→ EXERCISE OBJECTIVE: Go through the records, and copy each line in which the string "height" is present.

→ RECORD SET:

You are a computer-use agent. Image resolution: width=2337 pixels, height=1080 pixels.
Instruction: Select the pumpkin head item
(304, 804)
* * *
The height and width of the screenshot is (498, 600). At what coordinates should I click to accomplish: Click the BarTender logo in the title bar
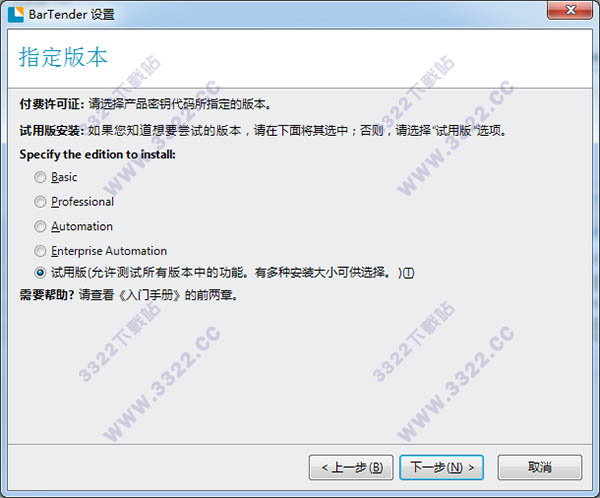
---
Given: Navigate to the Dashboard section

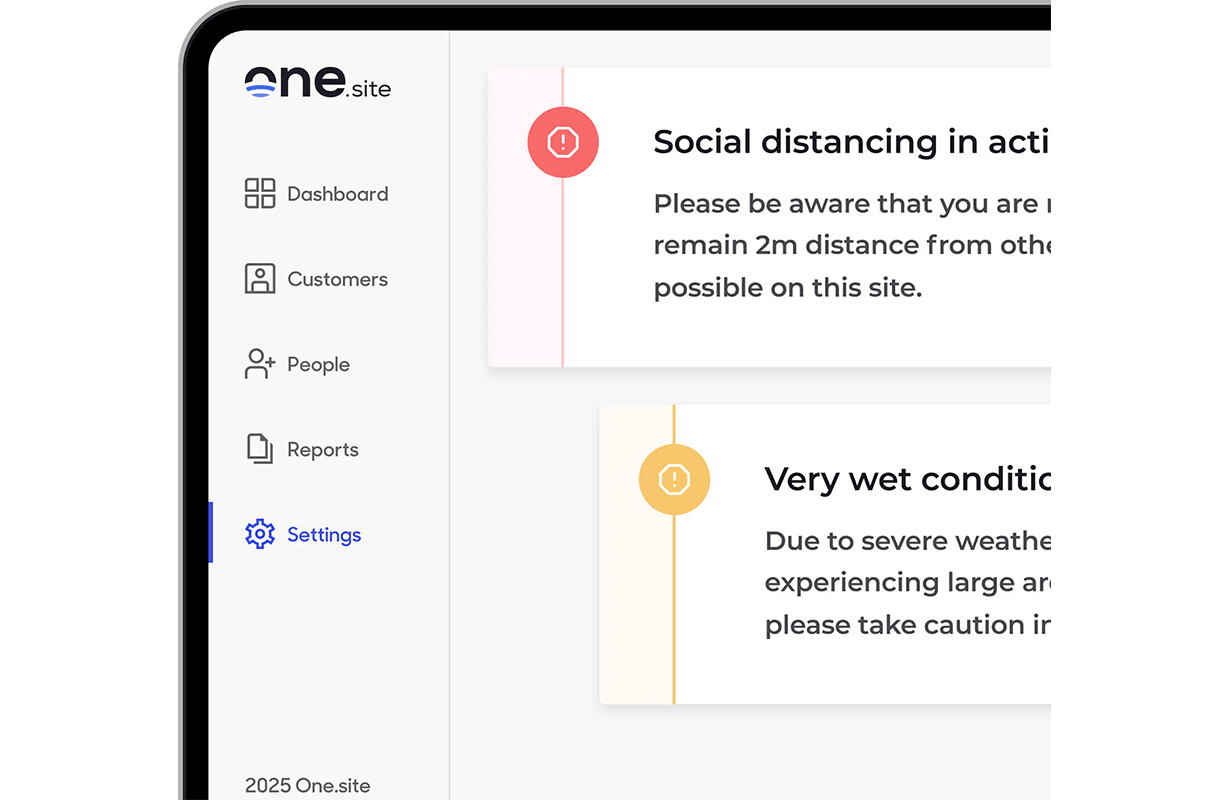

→ OUTPUT OF THE TASK:
You are a computer-use agent. Image resolution: width=2337 pixels, height=1080 pixels.
The height and width of the screenshot is (498, 600). At what coordinates should I click to accomplish: Click the BarTender logo in the title bar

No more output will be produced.